__SUPPLIED MATERIAL__
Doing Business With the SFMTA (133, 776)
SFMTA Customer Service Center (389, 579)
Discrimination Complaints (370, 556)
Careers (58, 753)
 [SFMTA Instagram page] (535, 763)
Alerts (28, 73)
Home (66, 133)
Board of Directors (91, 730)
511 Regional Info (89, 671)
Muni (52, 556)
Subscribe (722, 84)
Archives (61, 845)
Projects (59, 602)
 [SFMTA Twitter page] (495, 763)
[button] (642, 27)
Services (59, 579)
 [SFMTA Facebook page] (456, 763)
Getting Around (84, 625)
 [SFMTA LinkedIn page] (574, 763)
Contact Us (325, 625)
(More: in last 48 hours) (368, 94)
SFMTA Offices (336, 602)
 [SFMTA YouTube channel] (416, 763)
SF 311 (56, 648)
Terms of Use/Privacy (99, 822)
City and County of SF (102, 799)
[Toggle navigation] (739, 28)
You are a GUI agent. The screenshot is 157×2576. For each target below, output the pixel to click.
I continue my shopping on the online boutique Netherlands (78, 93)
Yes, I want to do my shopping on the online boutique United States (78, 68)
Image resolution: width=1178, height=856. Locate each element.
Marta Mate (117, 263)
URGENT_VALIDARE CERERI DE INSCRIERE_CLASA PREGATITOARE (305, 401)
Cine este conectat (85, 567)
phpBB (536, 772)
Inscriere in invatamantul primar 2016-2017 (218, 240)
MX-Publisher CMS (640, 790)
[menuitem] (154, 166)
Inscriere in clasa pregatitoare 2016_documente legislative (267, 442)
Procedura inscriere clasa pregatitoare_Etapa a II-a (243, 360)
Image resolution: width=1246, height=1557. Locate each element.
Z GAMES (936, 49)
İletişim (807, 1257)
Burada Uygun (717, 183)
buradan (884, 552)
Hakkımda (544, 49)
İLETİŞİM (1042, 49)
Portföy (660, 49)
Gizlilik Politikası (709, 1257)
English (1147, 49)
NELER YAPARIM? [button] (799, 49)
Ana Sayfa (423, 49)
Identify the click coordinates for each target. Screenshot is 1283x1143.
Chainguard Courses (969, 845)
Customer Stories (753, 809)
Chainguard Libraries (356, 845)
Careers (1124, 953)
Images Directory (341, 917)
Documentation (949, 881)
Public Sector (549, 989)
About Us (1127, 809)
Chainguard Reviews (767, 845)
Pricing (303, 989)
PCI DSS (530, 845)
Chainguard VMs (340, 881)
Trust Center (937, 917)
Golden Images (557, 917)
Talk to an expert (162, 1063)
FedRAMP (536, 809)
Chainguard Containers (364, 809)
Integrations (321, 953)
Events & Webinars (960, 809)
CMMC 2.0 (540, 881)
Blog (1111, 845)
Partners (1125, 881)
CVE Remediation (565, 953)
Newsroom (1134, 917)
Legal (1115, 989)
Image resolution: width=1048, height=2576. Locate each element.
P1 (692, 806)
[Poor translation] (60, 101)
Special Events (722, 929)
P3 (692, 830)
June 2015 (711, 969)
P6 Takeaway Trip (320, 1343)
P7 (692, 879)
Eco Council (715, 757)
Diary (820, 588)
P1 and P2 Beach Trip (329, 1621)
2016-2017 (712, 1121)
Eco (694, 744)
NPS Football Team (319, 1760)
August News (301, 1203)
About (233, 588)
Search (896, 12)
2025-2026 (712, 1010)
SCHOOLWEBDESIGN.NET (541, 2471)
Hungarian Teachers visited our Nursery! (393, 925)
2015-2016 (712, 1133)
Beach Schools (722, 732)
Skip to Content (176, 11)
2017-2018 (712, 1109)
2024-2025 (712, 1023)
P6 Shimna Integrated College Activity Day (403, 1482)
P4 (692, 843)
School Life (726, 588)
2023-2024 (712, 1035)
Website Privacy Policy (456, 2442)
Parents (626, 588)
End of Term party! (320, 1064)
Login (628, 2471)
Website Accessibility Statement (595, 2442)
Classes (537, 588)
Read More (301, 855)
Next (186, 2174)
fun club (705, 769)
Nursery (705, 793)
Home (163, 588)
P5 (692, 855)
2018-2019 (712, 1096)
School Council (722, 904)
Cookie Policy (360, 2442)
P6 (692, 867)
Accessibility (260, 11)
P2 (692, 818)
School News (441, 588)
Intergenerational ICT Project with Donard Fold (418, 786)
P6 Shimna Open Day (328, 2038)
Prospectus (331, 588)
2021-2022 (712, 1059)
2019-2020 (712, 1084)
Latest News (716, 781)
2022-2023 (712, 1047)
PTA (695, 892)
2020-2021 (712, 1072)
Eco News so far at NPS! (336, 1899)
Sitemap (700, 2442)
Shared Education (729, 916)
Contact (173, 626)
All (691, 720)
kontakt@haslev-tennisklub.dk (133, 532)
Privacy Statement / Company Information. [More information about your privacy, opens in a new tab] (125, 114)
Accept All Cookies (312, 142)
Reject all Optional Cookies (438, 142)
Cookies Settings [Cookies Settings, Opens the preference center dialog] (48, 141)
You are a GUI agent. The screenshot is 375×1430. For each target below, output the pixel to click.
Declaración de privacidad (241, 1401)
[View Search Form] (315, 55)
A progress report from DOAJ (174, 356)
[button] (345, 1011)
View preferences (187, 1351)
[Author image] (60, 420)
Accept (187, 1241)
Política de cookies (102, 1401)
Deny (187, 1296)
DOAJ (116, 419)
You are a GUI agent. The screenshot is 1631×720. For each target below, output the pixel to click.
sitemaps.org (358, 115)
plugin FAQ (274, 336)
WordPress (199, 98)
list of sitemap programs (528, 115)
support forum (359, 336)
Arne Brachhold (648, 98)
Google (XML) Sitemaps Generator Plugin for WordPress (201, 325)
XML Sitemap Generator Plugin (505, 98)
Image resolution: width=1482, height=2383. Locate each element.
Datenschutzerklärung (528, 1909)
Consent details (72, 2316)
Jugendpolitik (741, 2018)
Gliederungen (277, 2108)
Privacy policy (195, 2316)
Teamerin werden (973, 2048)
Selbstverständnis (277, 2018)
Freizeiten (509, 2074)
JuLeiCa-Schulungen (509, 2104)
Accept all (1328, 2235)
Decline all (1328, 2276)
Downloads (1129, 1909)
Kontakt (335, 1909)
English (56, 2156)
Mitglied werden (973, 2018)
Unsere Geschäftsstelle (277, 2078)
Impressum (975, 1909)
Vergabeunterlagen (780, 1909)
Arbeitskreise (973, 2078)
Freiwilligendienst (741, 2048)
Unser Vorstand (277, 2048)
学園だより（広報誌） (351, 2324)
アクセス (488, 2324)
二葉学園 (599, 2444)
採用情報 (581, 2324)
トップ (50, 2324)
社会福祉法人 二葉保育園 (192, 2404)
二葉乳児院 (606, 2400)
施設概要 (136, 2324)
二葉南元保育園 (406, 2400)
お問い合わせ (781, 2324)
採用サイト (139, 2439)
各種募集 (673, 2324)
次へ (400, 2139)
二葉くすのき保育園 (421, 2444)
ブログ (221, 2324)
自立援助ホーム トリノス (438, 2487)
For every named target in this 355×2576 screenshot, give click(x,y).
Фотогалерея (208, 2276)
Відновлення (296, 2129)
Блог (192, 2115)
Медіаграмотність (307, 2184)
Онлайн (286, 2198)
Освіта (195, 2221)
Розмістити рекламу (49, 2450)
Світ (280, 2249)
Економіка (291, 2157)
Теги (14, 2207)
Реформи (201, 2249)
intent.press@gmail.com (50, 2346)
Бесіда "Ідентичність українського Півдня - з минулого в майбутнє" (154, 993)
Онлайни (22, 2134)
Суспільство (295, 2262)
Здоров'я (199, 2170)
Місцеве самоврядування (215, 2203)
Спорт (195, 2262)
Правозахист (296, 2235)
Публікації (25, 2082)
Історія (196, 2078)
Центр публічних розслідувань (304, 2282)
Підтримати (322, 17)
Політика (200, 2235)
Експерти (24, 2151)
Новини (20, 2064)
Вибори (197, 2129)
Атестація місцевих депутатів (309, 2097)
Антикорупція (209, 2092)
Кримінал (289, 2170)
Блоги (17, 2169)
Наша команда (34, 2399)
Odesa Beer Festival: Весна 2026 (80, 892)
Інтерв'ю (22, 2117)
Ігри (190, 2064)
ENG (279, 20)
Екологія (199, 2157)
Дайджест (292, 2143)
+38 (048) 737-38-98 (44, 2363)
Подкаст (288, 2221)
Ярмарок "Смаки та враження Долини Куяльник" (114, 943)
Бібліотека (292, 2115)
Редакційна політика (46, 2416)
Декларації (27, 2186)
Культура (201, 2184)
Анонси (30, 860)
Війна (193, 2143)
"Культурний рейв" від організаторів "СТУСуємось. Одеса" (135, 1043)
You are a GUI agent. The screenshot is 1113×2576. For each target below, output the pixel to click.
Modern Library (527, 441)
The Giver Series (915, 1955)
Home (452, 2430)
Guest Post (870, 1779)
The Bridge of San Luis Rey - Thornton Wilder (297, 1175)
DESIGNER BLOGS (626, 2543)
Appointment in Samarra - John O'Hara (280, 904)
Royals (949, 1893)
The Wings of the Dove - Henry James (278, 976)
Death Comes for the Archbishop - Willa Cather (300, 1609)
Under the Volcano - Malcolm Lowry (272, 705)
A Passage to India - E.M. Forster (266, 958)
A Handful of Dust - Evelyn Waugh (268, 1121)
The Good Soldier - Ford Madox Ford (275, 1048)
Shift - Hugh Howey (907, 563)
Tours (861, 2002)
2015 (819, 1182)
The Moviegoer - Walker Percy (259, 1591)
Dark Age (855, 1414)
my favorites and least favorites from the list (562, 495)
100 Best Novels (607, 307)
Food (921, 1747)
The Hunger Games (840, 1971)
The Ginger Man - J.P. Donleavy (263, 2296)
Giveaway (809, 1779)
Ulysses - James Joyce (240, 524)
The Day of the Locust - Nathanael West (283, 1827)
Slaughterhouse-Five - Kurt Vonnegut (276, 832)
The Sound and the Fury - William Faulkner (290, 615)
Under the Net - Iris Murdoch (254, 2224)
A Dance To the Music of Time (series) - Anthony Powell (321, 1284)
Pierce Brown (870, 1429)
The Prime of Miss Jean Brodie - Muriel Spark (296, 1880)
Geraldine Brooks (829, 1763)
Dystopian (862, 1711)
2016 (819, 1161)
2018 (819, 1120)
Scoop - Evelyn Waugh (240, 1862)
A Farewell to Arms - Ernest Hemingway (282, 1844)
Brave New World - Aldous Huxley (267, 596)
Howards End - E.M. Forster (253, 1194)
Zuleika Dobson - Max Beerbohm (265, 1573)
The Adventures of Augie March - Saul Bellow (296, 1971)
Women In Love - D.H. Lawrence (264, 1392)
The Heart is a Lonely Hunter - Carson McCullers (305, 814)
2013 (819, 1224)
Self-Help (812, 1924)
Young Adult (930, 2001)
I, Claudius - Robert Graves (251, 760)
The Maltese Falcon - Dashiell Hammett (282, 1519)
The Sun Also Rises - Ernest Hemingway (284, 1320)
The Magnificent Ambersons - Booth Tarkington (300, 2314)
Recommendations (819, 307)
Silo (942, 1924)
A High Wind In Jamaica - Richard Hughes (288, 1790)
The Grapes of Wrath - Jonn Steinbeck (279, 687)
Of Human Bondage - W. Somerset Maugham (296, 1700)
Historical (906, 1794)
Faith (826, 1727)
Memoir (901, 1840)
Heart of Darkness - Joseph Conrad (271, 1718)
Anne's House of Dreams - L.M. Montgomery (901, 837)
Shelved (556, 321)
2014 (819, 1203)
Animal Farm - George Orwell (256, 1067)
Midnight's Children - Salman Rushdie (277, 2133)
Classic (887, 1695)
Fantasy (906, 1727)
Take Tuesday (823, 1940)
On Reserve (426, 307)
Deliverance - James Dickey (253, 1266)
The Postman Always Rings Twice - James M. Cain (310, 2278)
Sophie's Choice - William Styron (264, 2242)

__AIM__
Copy out the rows once more, starting at the line that contains "社会福祉法人 二葉保育園 (192, 2404)" and ending after the line that contains "Royals (949, 1893)".

__REPLY__
社会福祉法人 二葉保育園 (192, 2404)
二葉乳児院 (606, 2400)
施設概要 (136, 2324)
二葉南元保育園 (406, 2400)
お問い合わせ (781, 2324)
採用サイト (139, 2439)
各種募集 (673, 2324)
次へ (400, 2139)
二葉くすのき保育園 (421, 2444)
ブログ (221, 2324)
自立援助ホーム トリノス (438, 2487)
For every named target in this 355×2576 screenshot, give click(x,y).
Фотогалерея (208, 2276)
Відновлення (296, 2129)
Блог (192, 2115)
Медіаграмотність (307, 2184)
Онлайн (286, 2198)
Освіта (195, 2221)
Розмістити рекламу (49, 2450)
Світ (280, 2249)
Економіка (291, 2157)
Теги (14, 2207)
Реформи (201, 2249)
intent.press@gmail.com (50, 2346)
Бесіда "Ідентичність українського Півдня - з минулого в майбутнє" (154, 993)
Онлайни (22, 2134)
Суспільство (295, 2262)
Здоров'я (199, 2170)
Місцеве самоврядування (215, 2203)
Спорт (195, 2262)
Правозахист (296, 2235)
Публікації (25, 2082)
Історія (196, 2078)
Центр публічних розслідувань (304, 2282)
Підтримати (322, 17)
Політика (200, 2235)
Експерти (24, 2151)
Новини (20, 2064)
Вибори (197, 2129)
Атестація місцевих депутатів (309, 2097)
Антикорупція (209, 2092)
Кримінал (289, 2170)
Блоги (17, 2169)
Наша команда (34, 2399)
Odesa Beer Festival: Весна 2026 (80, 892)
Інтерв'ю (22, 2117)
Ігри (190, 2064)
ENG (279, 20)
Екологія (199, 2157)
Дайджест (292, 2143)
+38 (048) 737-38-98 (44, 2363)
Подкаст (288, 2221)
Ярмарок "Смаки та враження Долини Куяльник" (114, 943)
Бібліотека (292, 2115)
Редакційна політика (46, 2416)
Декларації (27, 2186)
Культура (201, 2184)
Анонси (30, 860)
Війна (193, 2143)
"Культурний рейв" від організаторів "СТУСуємось. Одеса" (135, 1043)
You are a GUI agent. The screenshot is 1113×2576. For each target below, output the pixel to click.
Modern Library (527, 441)
The Giver Series (915, 1955)
Home (452, 2430)
Guest Post (870, 1779)
The Bridge of San Luis Rey - Thornton Wilder (297, 1175)
DESIGNER BLOGS (626, 2543)
Appointment in Samarra - John O'Hara (280, 904)
Royals (949, 1893)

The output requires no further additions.